In doing so, this dissertation examines four empirical cases. First, a digital ethnography of incel forums reveals how misogynistic discourses leverages cultural nostalgia and symbolic gender hierarchies to normalize extremist attitudes. Second, media and textual analysis of the Great Replacement conspiracy theory demonstrate how narratives of demographic threat gain mainstream resonance through appeals to moral decline and national myths. Third, an analysis of Telegram messages surrounding the 2020 U.S. presidential election traces the amplification of election-fraud narratives via digital platforms, embedding extremist beliefs within broader cultural anxieties about demographic decline. Fourth, the chemtrails conspiracy illustrates how fringe beliefs persist despite weak cultural resonance, highlighting the conditions under which ideas remain isolated versus achieving mainstream legitimacy.

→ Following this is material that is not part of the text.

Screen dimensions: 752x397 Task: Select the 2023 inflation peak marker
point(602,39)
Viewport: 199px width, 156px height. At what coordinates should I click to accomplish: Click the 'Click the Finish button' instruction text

Together, these analyses advance theories of political violence by shifting focus from individual-level radicalization to the cultural and symbolic mechanisms that facilitate mainstreaming. Methodologically, the dissertation demonstrates the value of digital ethnography, media analysis, and textual data in tracing the circulation of extremist ideas. By illuminating the role of culture in legitimizing fringe ideologies, this research provides both a theoretical foundation and practical guidance for interventions designed to prevent the normalization of extremist beliefs.
Mainstream Symbols and Misogynistic Extremism: Cultural Narratives and the Challenge of Deradicalizing Incel Ideology (Submitted to the Journal for Deradicalization)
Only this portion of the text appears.